Revenues have soared from $368 million in Y2K to an expected $1.93 billion this year, based on last night's upward forecast revision. "The tremendous subscriber demand for our core PAS [Little Smart] systems and handsets in China continues to outstrip even our internal expectations," the chief financial officer was quoted as saying in the press release.
China has more than 230 million fixed telephone lines and a similar number of mobile subscribers, but that still leaves up to two thirds of the country's 1.3 billion people without a handset to call their own. UTStarcom's standard has attracted more than 30 million Chinese users.
The stock has been on a roller-coaster ride, doubling between the start of the year and late August, then giving up more than half of the windfall on doubts about the sustainability of UTStarcom's growth. The latest boost to quarterly and annual sales and profit estimates appeared to put those concerns to rest for the time being.
The outlook is bleaker for current tech pariah Sun Microsystems (SUNW), argued Merrill Lynch tech strategist Steven Milunovich in an open letter urging the struggling server maker to cut costs and thousands of jobs, upgrade management and sharpen its focus ? or vanish. "Sun has reached a point of crisis," Milunovich wrote. "On its current course, we believe Sun is likely to suffer further share and financial losses, become irrelevant to most users and eventually be acquired for its installed base." The letter follows a harsh profit warning that depressed Sun's share price by 17% over the last three days, including the loss of a nickel in today's action.
DaimlerChrysler's (DCX) Chrysler arm also has competitive issues after reporting a 15% year-over-year slide in September's sales. Big market-share gains by rivals headquartered in Asia (but manufacturing in the U.S.) have turned Chrysler into a No. 4 U.S. auto maker behind Toyota Motor (TM). Chrysler blamed its recent market-share losses on rising buyer incentives at General Motors (GM) and Ford (F). Whatever the cause, DaimlerChrysler shares backtracked 3%.

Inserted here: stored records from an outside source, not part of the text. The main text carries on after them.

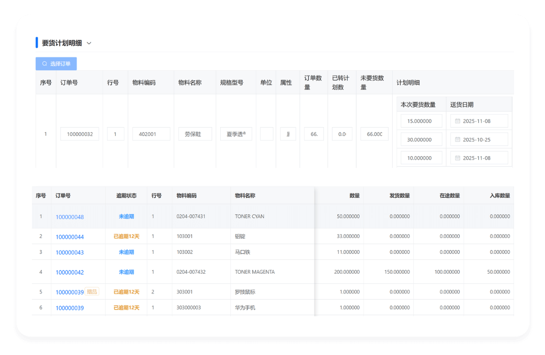
Task: Click the 赠品 tag beside order 100000039
Action: (x=91, y=292)
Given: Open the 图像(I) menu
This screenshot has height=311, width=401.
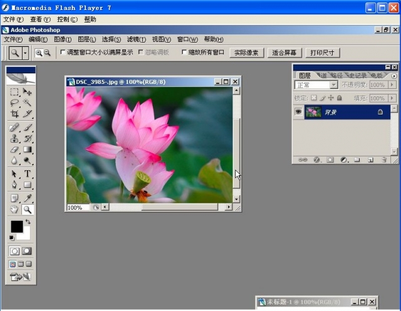Looking at the screenshot, I should click(x=63, y=39).
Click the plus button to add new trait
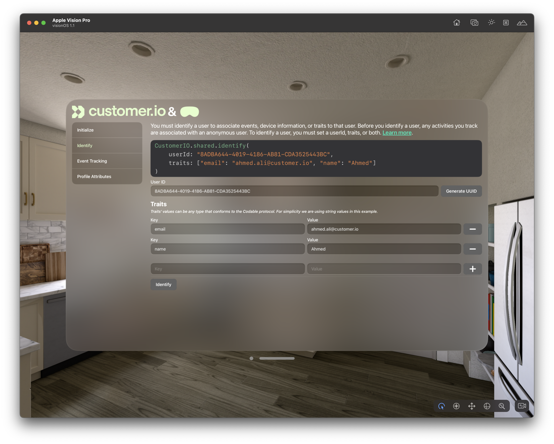554x444 pixels. pyautogui.click(x=472, y=269)
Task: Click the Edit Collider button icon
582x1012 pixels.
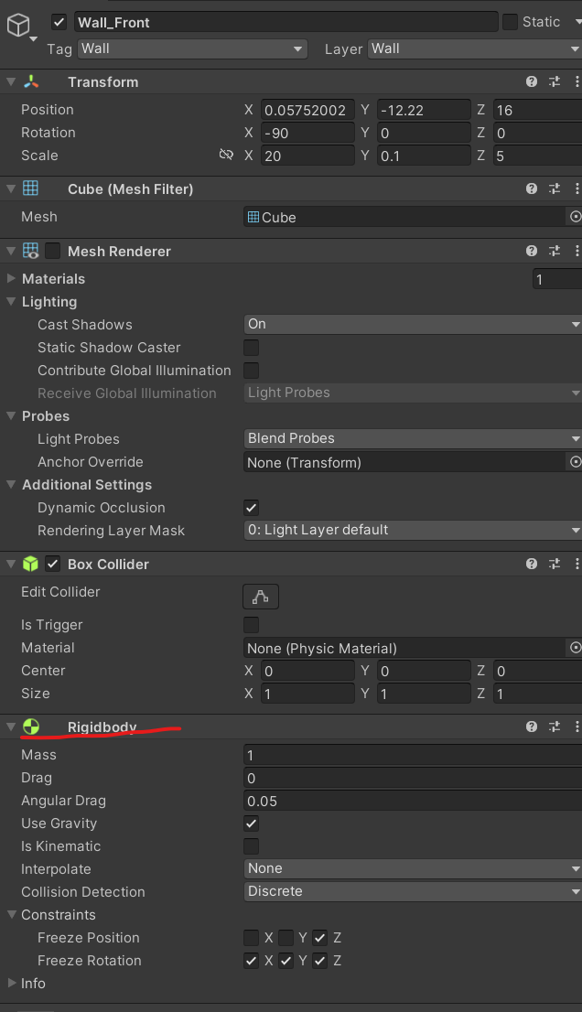Action: 261,598
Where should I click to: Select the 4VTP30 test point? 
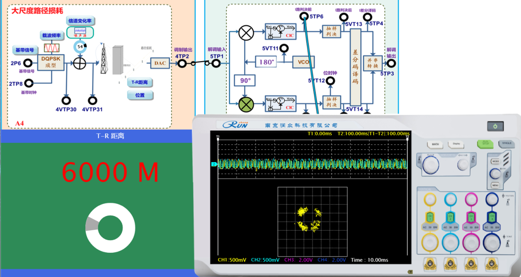[x=66, y=101]
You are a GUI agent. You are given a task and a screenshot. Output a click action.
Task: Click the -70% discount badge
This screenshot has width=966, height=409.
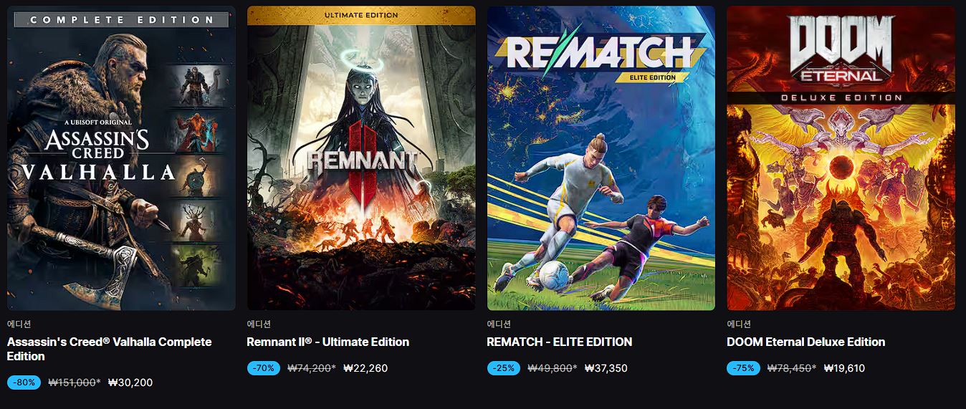(264, 368)
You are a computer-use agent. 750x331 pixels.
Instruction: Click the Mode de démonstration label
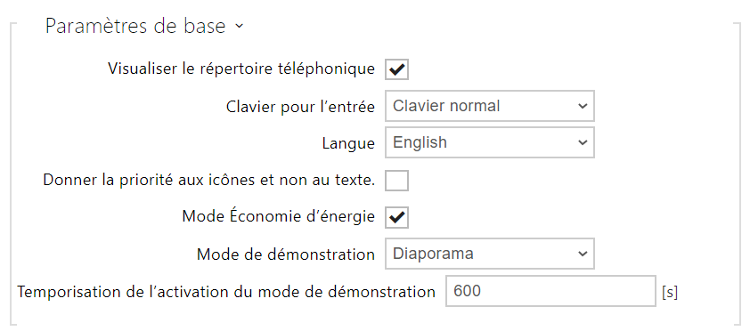click(286, 254)
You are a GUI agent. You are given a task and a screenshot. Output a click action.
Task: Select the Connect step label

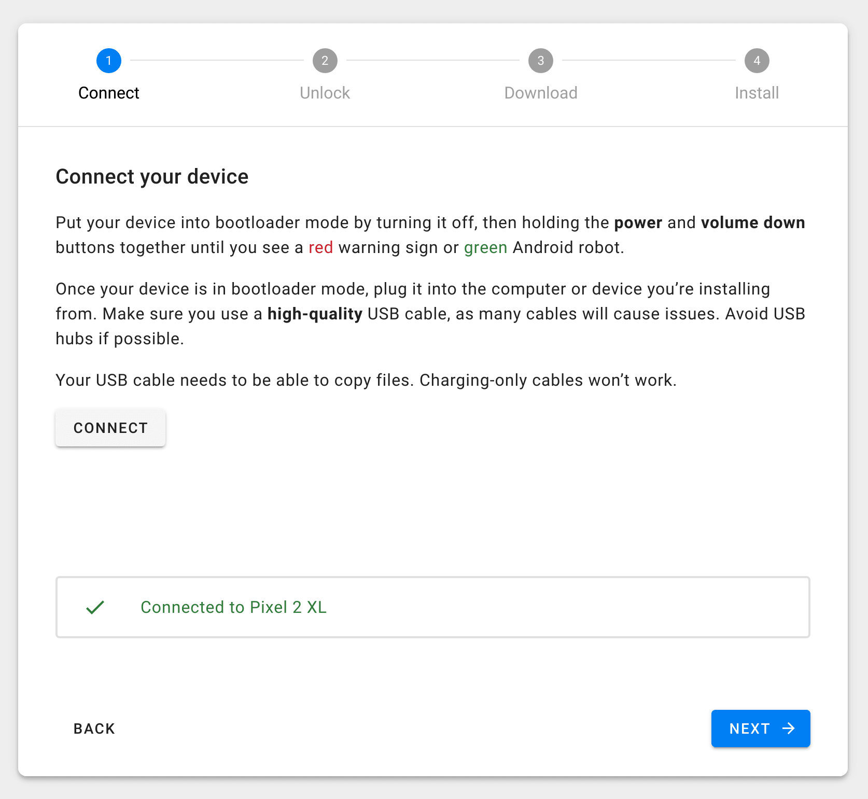[x=108, y=93]
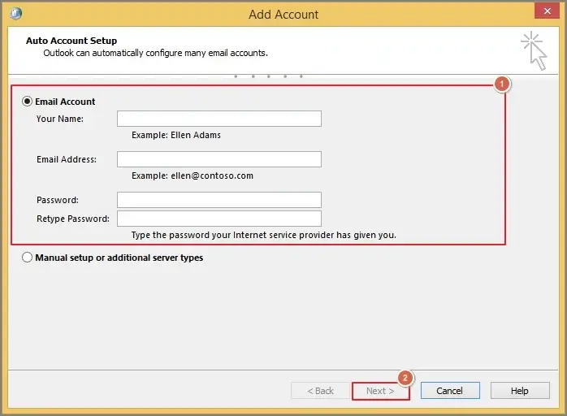The height and width of the screenshot is (416, 567).
Task: Focus the Retype Password text field
Action: [x=219, y=219]
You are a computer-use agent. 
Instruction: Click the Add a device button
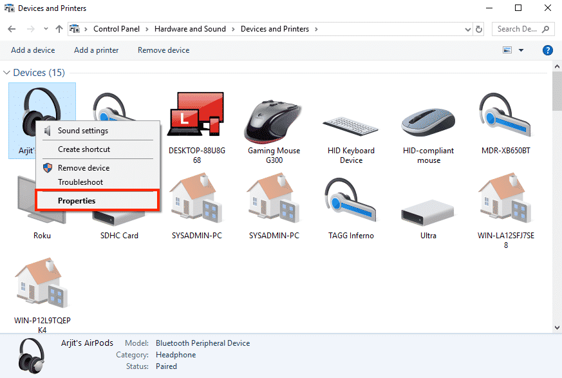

Stronger guidance didn't flatter Helen of Troy (HELE), a fast-growing maker of hair dryers and curling irons. Earnings expanded a lush 48% in the latest quarter, thanks to a becoming 43% sales increase. But the stock had a bad-hair day, losing 9% on disappointment with the revenues and the realization that the earnings surprise stemmed from an especially low tax rate tied to losses at a unit peddling paraffin baths.
In contrast, Internet-based DVD rental supplier Netflix (NFLX) reeled in a 19% capital gain after reporting a 74% year-over-year increase in its subscriber base. Netflix now collects a fixed monthly rental fee of roughly $20 from a reported 1.29 million movie fans. The notoriously volatile stock may have benefited from another short squeeze, since short-sellers had borrowed 31% of outstanding shares.
Tax-software maker Intuit (INTU) got penalized 3% after indicating that its quarterly loss could exceed the current Wall Street estimate.
Bonds weakened after Federal Reserve Governor Robert McTeer predicted overnight that economic growth currently estimated at 4% would eventually lead to a rise in hiring. "We can't keep having growth that fast without it producing job growth pretty soon," McTeer said. The yield on the 10-year Treasury note rose to 4% from 3.95% late Wednesday.